Task item ▸
Please transcribe the entries exactly and omit the images they contain.

==============================

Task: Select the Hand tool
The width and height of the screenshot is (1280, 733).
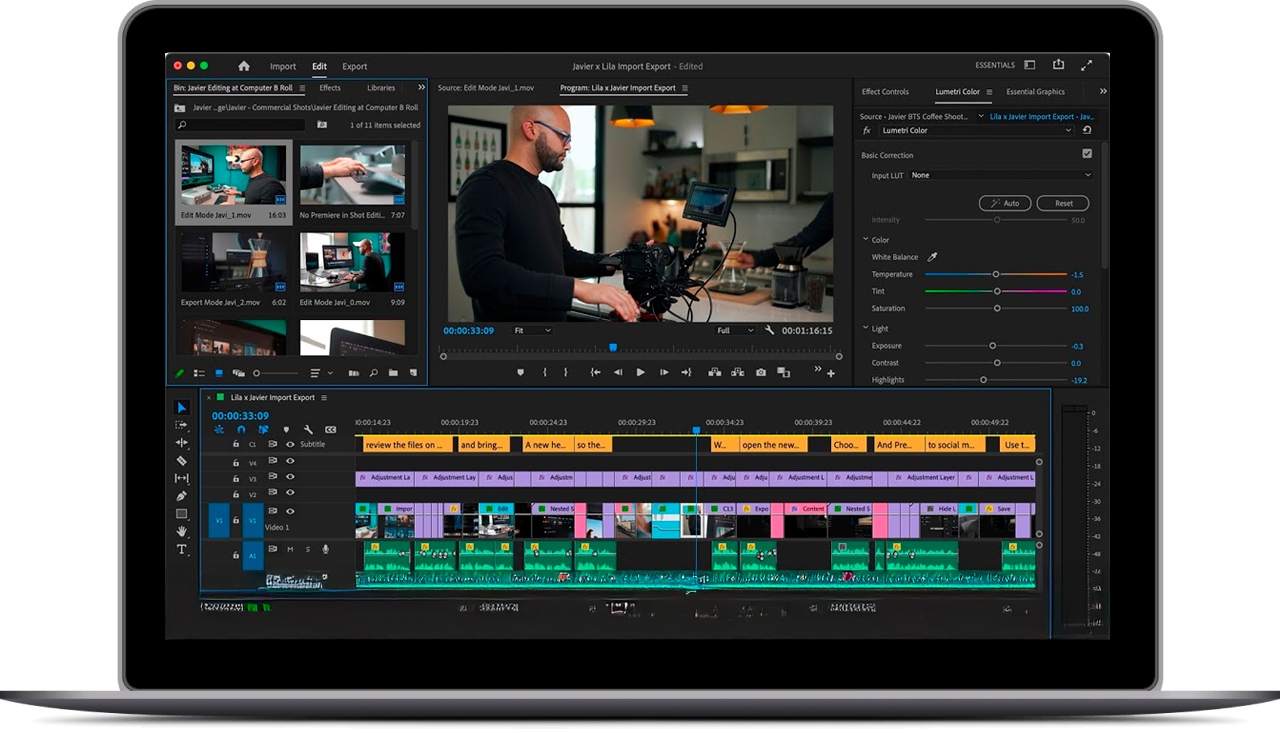Action: (181, 532)
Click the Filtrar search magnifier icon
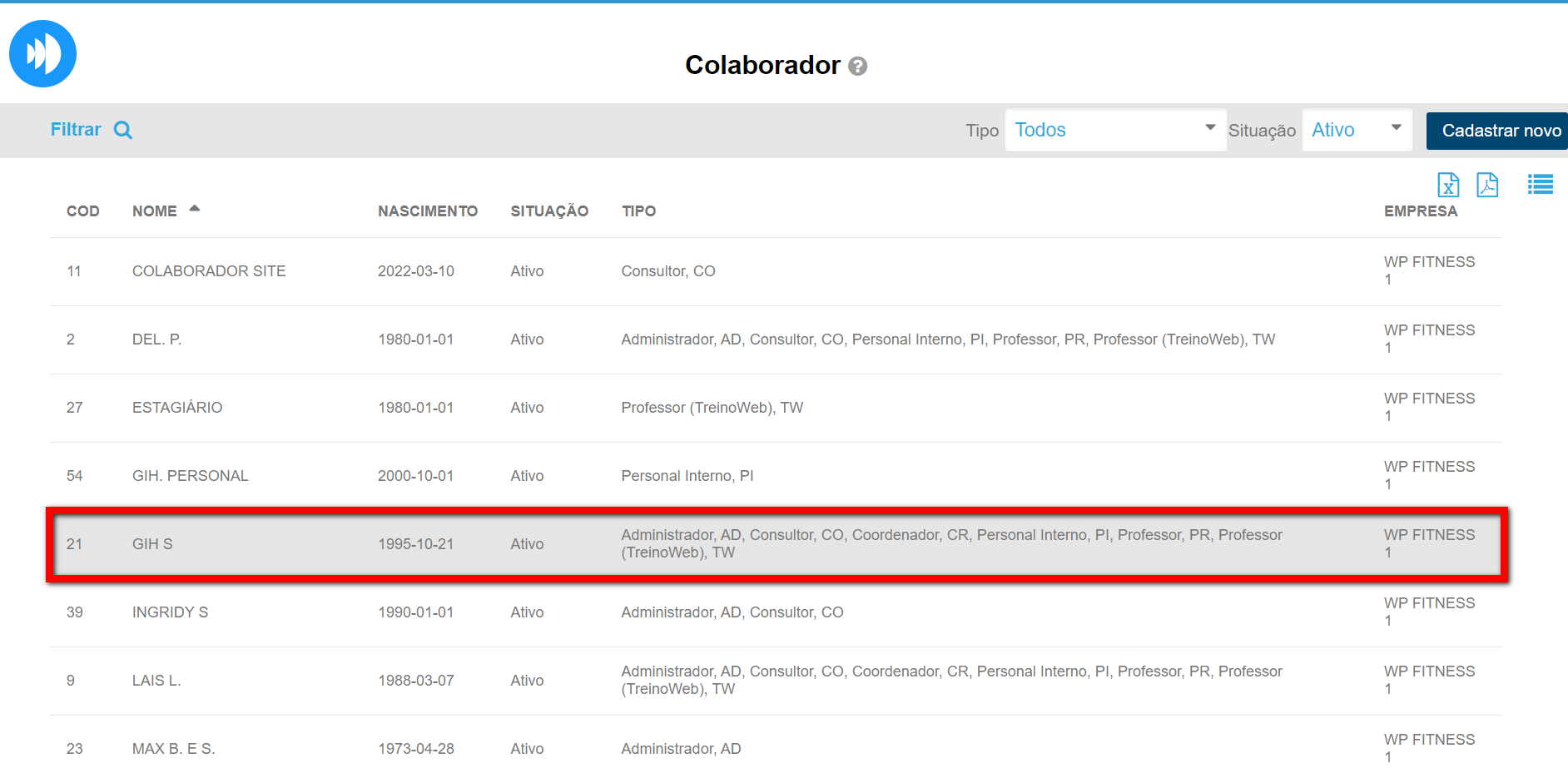Screen dimensions: 1568x773 pyautogui.click(x=123, y=130)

==============================

Task result ▸
Task: Select the Hand tool
The width and height of the screenshot is (1280, 733).
Action: (181, 532)
Click the Filtrar search magnifier icon
Screen dimensions: 1568x773 pyautogui.click(x=123, y=130)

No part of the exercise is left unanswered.